▶ _Task details_
Report how many lines contain the word "quinta" in the listing that follows. Give nothing besides the number.

▶ _Record excerpts_

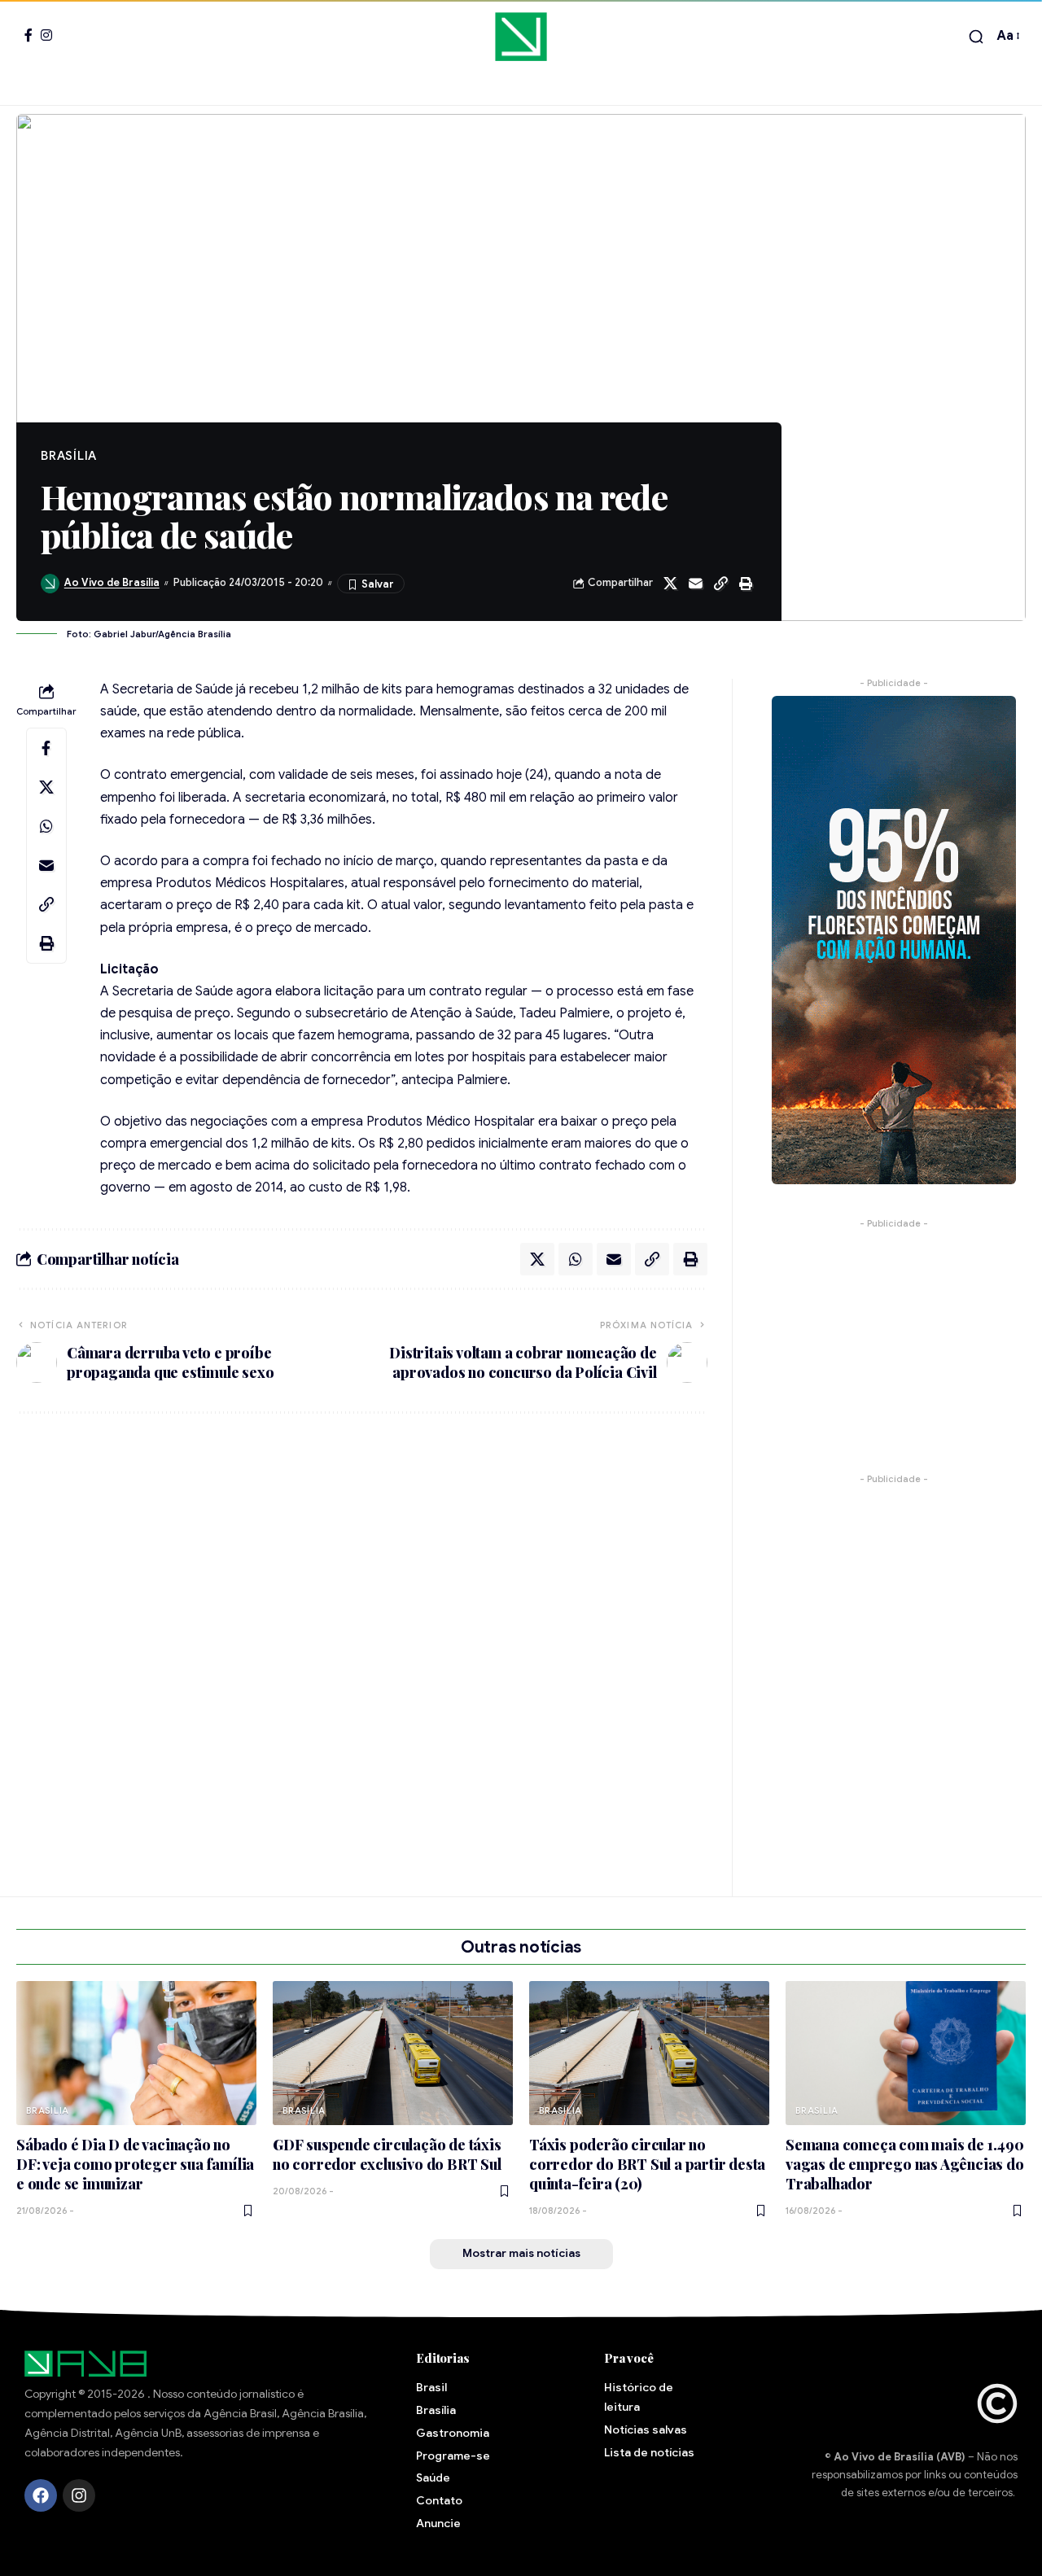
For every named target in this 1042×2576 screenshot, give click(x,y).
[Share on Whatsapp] (46, 825)
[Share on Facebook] (46, 747)
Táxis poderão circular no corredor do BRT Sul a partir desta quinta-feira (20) (647, 2164)
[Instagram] (46, 35)
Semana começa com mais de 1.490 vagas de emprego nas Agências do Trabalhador (905, 2164)
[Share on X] (670, 584)
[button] (976, 36)
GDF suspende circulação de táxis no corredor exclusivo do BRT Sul (387, 2154)
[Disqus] (361, 1644)
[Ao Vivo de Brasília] (520, 36)
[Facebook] (28, 35)
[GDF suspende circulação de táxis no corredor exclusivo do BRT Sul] (393, 2053)
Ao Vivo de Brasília (112, 582)
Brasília (69, 455)
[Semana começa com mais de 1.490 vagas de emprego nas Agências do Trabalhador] (906, 2053)
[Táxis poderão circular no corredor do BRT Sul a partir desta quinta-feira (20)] (649, 2053)
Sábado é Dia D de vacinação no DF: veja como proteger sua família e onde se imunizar (135, 2164)
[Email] (695, 584)
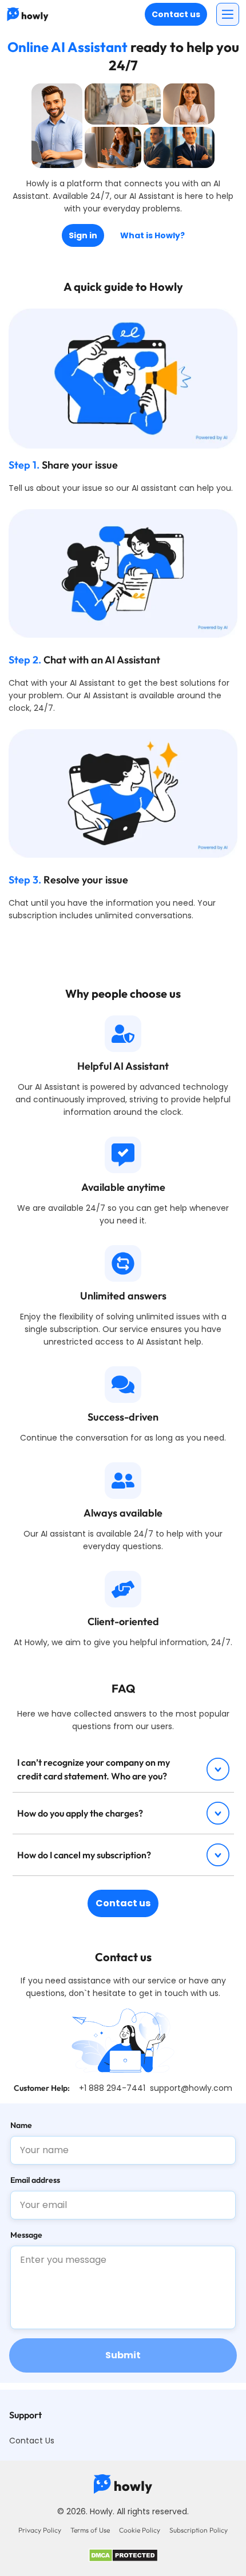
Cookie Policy (139, 2530)
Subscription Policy (198, 2530)
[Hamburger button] (227, 14)
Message (26, 2235)
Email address (35, 2180)
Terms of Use (90, 2530)
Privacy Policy (39, 2530)
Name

▶ _Expected output_
2